Ils pratiquaient la sagesse de Catherine la Grande, qui disait : « Pour sauver notre Empire de l’empire du peuple, le moyen est de déclarer une guerre et ainsi de substituer la passion nationale aux aspirations sociales. » Maintenant, les aspirations sociales des masses russes mettaient en danger le pouvoir bourgeois sur la terre et le capital. Mais, si la guerre continuait, le moment de rendre des comptes aux masses serait reculé. Les énergies absorbées par la guerre ne pourraient pas être employées à continuer la révolution. « Continuons la guerre jusqu’à la victoire » devenait le cri de ralliement de la bourgeoisie.

Mais le gouvernement de Kerenski ne pouvait pas contrôler les soldats. Ils ne répondaient plus à l’éloquence romantique de cet homme. La bourgeoisie chercha un homme d’armes. « La Russie doit avoir un homme énergique qui ne tolérera pas la folie révolutionnaire, mais qui gouvernera avec une main de fer, disaient-ils. Ayons un dictateur. »

Comme homme d’armes, ils choisirent le général Kornilov. À la conférence de Moscou, il avait gagné le cœur de la bourgeoisie en demandant une police de sang et de fer. De sa propre initiative, il avait introduit la peine de mort dans l’armée. Avec des mitrailleuses, il avait massacré des bataillons de soldats réfractaires et avait jeté leurs corps raidis dans les fossés. Il déclarait que seul un remède de cette énergie pouvait guérir les maladies de la Russie.

Le 9 septembre [27 août pour le calendrier russe d’alors – NdR], Kornilov publia la proclamation suivante : « Notre grand pays agonise sous la pression de la majorité bolchevique du soviet. Le gouvernement Kerenski agit en complet accord avec l’état-major allemand.

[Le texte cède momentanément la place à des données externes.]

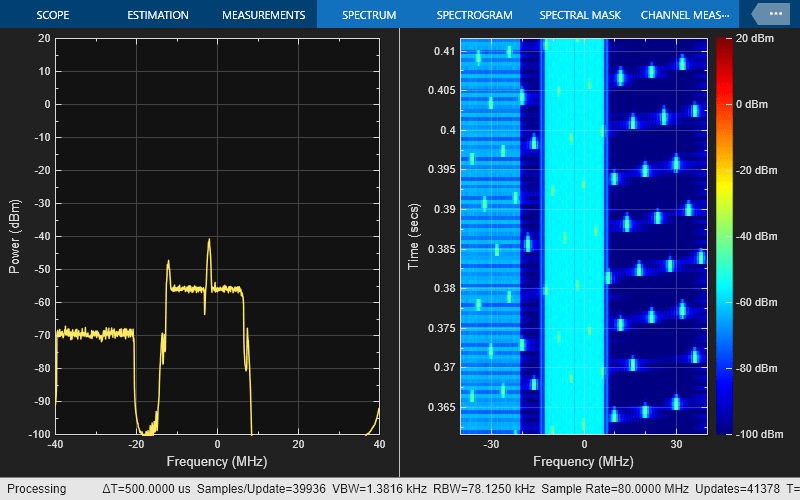Open the SPECTRUM tab

coord(368,15)
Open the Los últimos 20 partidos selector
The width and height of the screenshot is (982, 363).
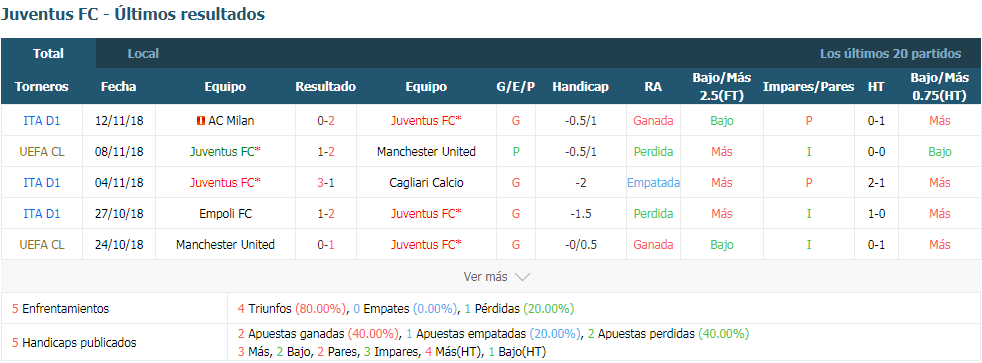891,54

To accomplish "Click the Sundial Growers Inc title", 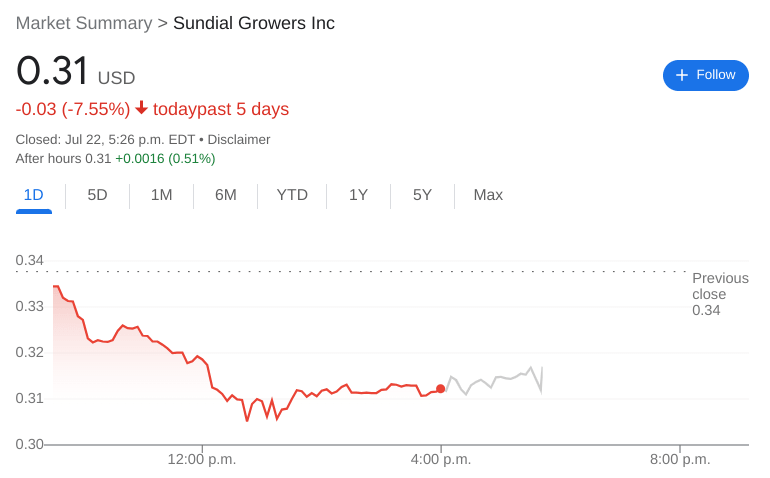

Que ceux qui croient en Dieu et aux Églises prient le Seigneur de faire le miracle de sauver notre patrie. » Il retira du front soixante-dix mille hommes — beaucoup d’entre eux étaient des musulmans —, sa garde du corps turque, des cavaliers tartares et des montagnards circassiens. Les officiers jurèrent sur la garde de leurs épées que, lorsqu’ils auraient pris Petrograd, les socialistes athées seraient obligés d’achever la construction de la grande mosquée sous peine d’être fusillés. Avec des avions, des autos blindées anglaises et la Division sauvage assoiffée de sang, Kornilov s’avança sur Petrograd au nom de Dieu et d’Allah. Mais il ne prit pas la ville.

Au nom des soviets et de la révolution, les masses se levèrent comme un seul homme pour la défense de la capitale. Kornilov fut déclaré traître et hors la loi. Les arsenaux furent ouverts et des fusils mis entre les mains des ouvriers. Les gardes rouges circulèrent en patrouilles dans les rues, des tranchées furent creusées, des barricades élevées en hâte. Des socialistes musulmans se trouvaient dans les rangs de la Division sauvage. Au nom de Marx et de Mahomet, ils exhortèrent les montagnards à ne pas marcher contre la révolution. Leurs plaidoyers et leurs arguments prévalurent. Les forces de Kornilov fondirent et le dictateur fut fait prisonnier avant d’avoir tiré un coup de fusil. Les bourgeois furent accablés de voir que l’espoir de la contre-révolution tombait si facilement sous les coups de la révolution.

Les prolétaires se trouvaient encouragés dans la même mesure. Ils voyaient combien leurs forces et leurs unités avaient de puissance. Ils sentaient de nouveau quelle solidarité liait toutes les fractions des masses travailleuses. Les tranchées et l’usine s’acclamaient. Les soldats et les ouvriers n’oublièrent pas de rendre un tribut spécial aux marins pour le grand rôle qu’ils jouèrent dans l’affaire. »

La démonstration était faite : pour sauver la révolution, il faudrait rapidement en finir avec le pouvoir de la bourgeoisie, en concentrant le pouvoir dans les mains des ouvriers et des paysans pauvres.